Em obras de argumento mais raso, o gatilho
narrativo que impulsiona a trama e a leva a acontecer se dá por meio de ímpetos
nem sempre justificados da parte de seus personagens, todavia, neste belo
trabalho, o gatilho narrativo que leva um nerd adolescente a honrar os heróis
de quadrinhos que tanto admira tornando-se um deles, é impecável, cortesia do
antenado e coerente roteirista Mark Millar que, assinando um punhado de obras
um bocado originais, deu um sopro de renovação aos quadrinhos.
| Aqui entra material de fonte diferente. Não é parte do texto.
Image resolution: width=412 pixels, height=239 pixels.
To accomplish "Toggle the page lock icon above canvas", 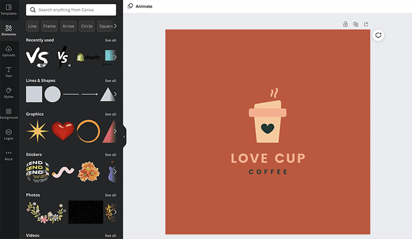I will (346, 24).
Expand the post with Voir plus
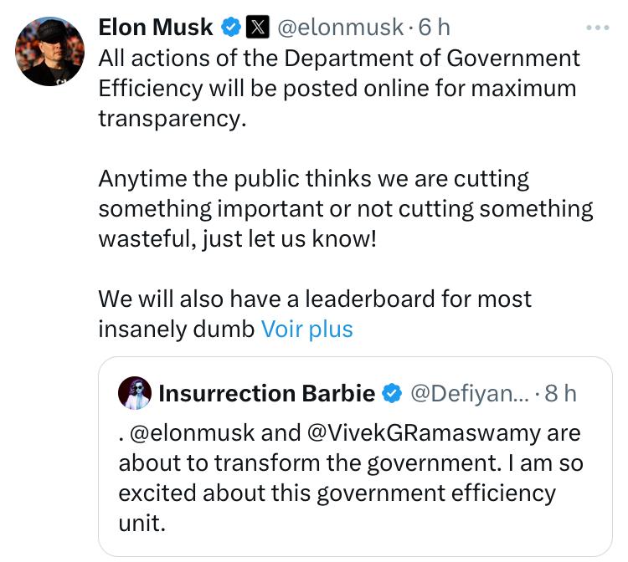Screen dimensions: 628x562 (x=307, y=329)
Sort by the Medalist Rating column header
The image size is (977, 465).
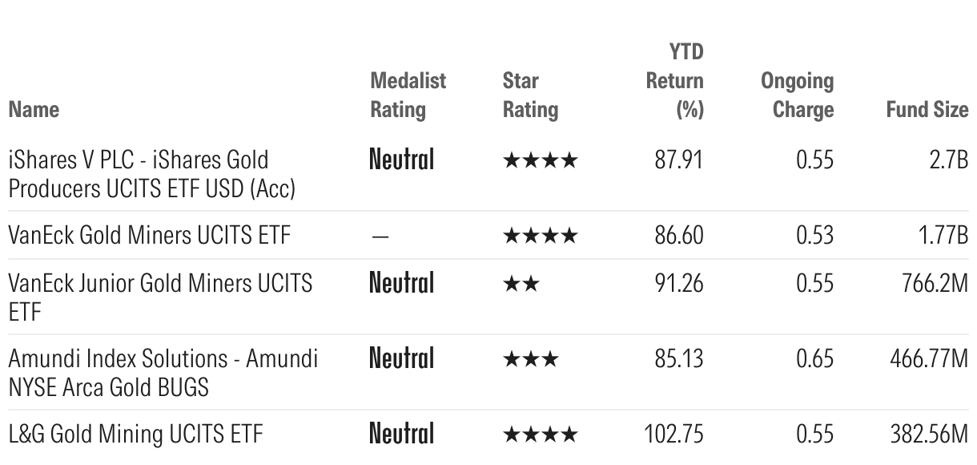408,95

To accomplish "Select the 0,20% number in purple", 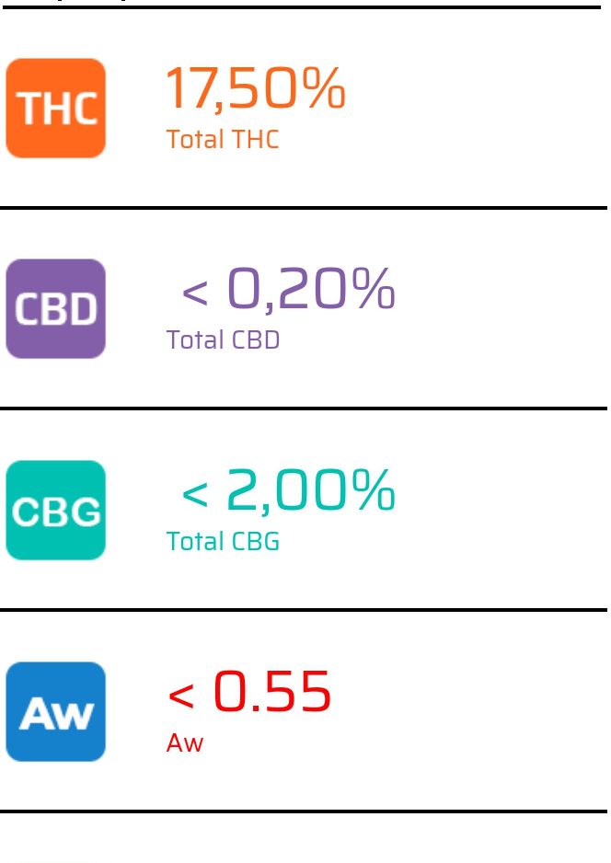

É esse mesmo sopro que o perspicaz diretor
Matthew Vaughn é particularmente feliz em recriar nesta sua frenética adaptação
para cinema.
Começando sua carreira com produtor dos filmes
ingleses de Guy Ritchie –quando alguns já afirmavam, um pouco injustamente, ser
ele o verdadeiro gênio da dupla –Vaughn migrou para a direção com o efusivo
“Nem Tudo É O Que Parece” (um ágil trhiller gângster nos moldes de “Jogos,
Trapaças e Dois Canos Fumegantes” e “Snatch-Porcos e Diamentes”), mas mostrou
quais eram suas inclinações quando realizou a adaptação da HQ de Neil Gailman,
“Stardust-O Mistério da Estrela”. Após realizar este ótimo “Kick Ass”, ele foi
fazer o melhor filme dos X-Men até então, “X-Men Primeira Classe”.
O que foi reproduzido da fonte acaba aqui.